Hellgren was asked by defence counsel Mr Coleridge: "Was he brutally beaten in consequence?"
He replied: "Both by the captain and the mate. I had seen the mate strike him four times with his hands but never with a rope's end or a belaying pin."
That night he had only just returned to duty when he heard "a moaning or crying" and found Macauley lying on the deck bleeding. Nearby lay a bloodstained knife. Macauley died four minutes later and his body was committed to the deep.
Fisher was clapped in irons and taken ashore to be questioned by the consul before being transferred to the West India Company's Neva which arrived in Southampton Docks in company with two witnesses, the knife and relevant papers.

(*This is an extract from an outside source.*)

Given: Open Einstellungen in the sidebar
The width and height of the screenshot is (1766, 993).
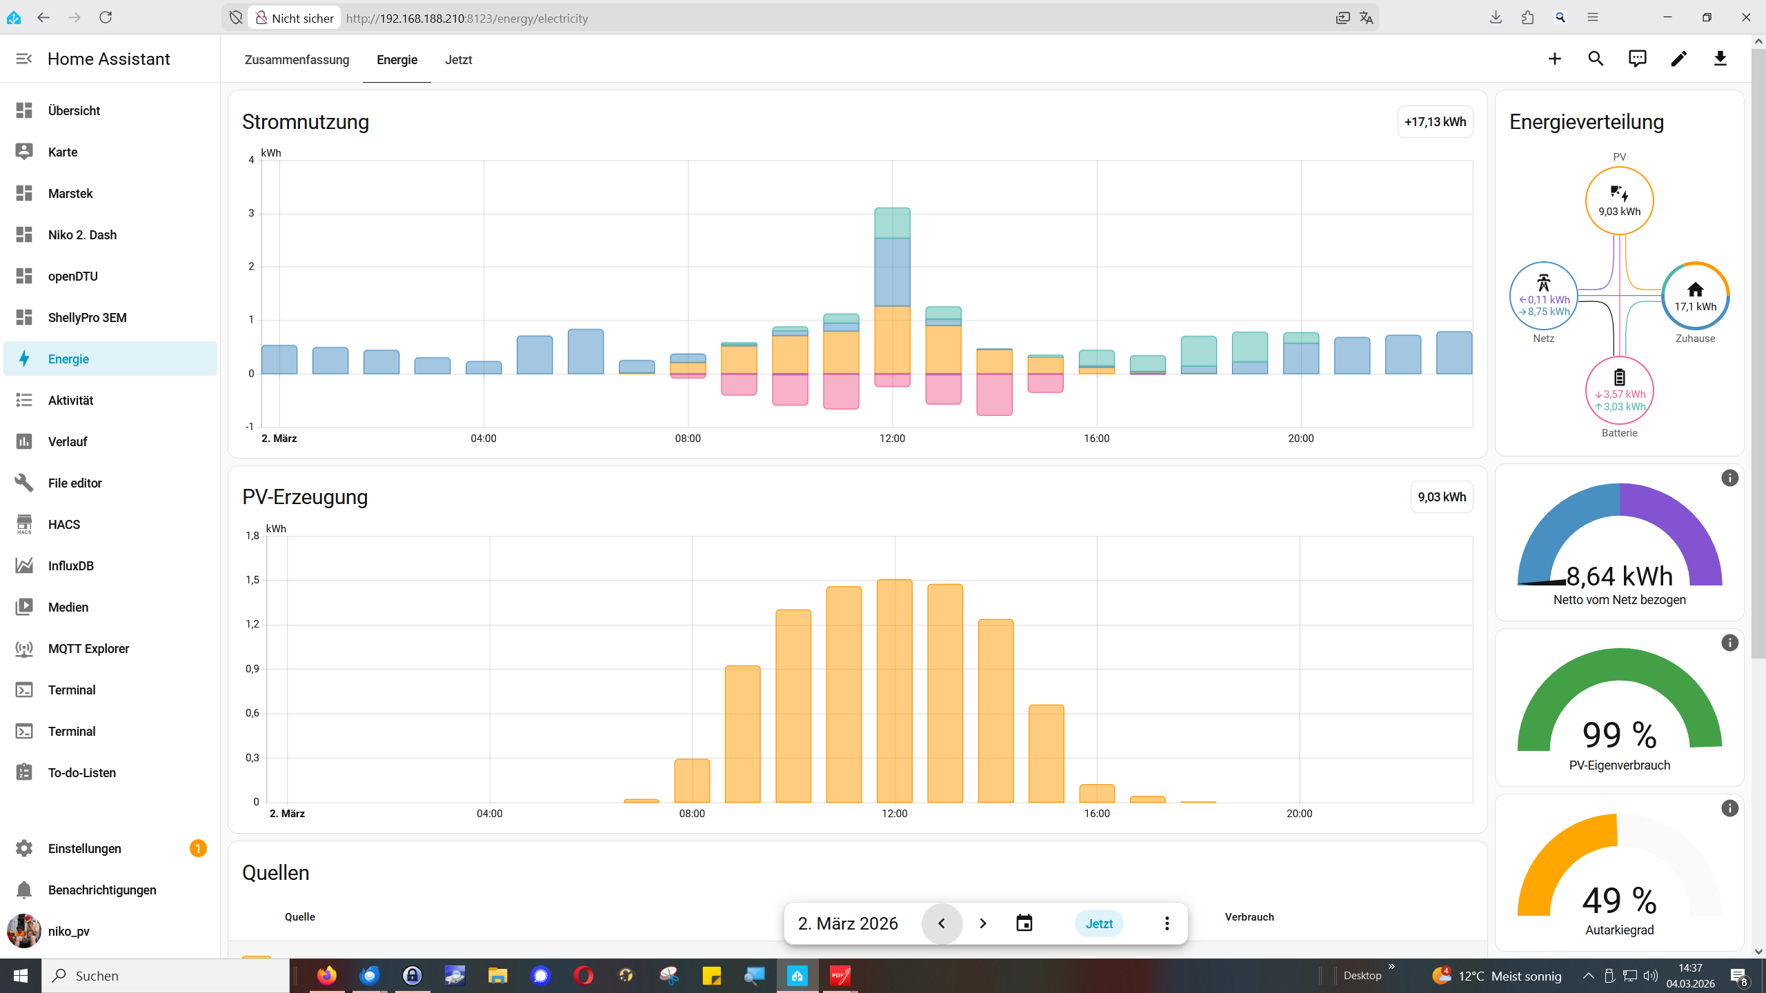Looking at the screenshot, I should (84, 848).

The following morning, January 30, 1882, in a state of distress, he appeared before the local magistrates who told him it was impossible to proceed with his case until they had received instructions from London.
After he had been granted a week's bail on the unusual condition he remained at the seamen's hostel, the court clerk informed Fisher he would contact the American consul in Southampton as to the appropriate steps that could be taken in his defence, but owing to his illness and difficulty in acquiring a suitable interpreter for foreign witnesses, he did not return until February 23 when the magistrates were told of the mate's bullying attitude and the ship's cook had to step between the pair the morning before the fatal drama.
Joseph James told him: "You're always striking the boy and if you do it again, you will have me to lick."
Following the production of the dead man's bloodied clothing, Fisher was committed to stand trial on a charge of wilful murder, eventually appearing before Mr Justice Hawkins on May 19 when his constant ill-treatment formed the basis of his defence.
"This boy's life was a succession of unmerited insults and he was made the victim of intolerable outrage and cruelty," said Mr Coleridge. "The result was that he was goaded nearly to frenzy, and although that does not justify the use of a knife, yet it will account for the hatred which he had of those on board the vessel.
"No one knows what foul insult he was subject to that night but what we do know that at midnight when the ship was in mid ocean, he was sent to grease the mast, a work which all the men admitted they had never been asked to at such an hour.
"I suggest the defendant had a fair right on this night to assume he was to be made the subject of greater violence than an ordinary beating. He was in such a situation that the act was justifiable, he only acted in self defence."
In his summing up, the judge said Fisher was little more than "an inexperienced child" and condemned the severity of the punishment which could only arouse the utmost indignation. There was, he maintained, no justification for sending him up the mast at such an hour.
"But there is no doubt the wound was inflicted by him, and you have to decide whether this amounted to murder or manslaughter, or was there such justification as will entitle him to his dismissal."
Jurors retired for only a minute and in finding him guilty of manslaughter, they recommended him to mercy because of his suffering.
"Do i understand you to mean that in your opinion he has been ill-treated all along or only on that night?" the judge asked.
"All along," the foreman firmly replied.
Passing sentence, the judge said he had listened to the case with "a sickened heart" that his shipmates had not treated him as well as they should have done.
"I hope the details of this case will be brought before those who have the power to express an opinion and to act with propriety and justice towards those persons who are guilty of the brutality practised upon him. I am very much afraid there are many cases of helpless children at sea being the victim of heartless cruelty."
He then told Fisher: "It seems you lost your temper and was goaded to commit this unlawful act."
Mindful he had been held clapped in irons and the length of his remand, the judge jailed him for one month with hard labour for his friends to arrange his plans.
"At the same time act I hope this will act as a lesson that in future he should govern his temper.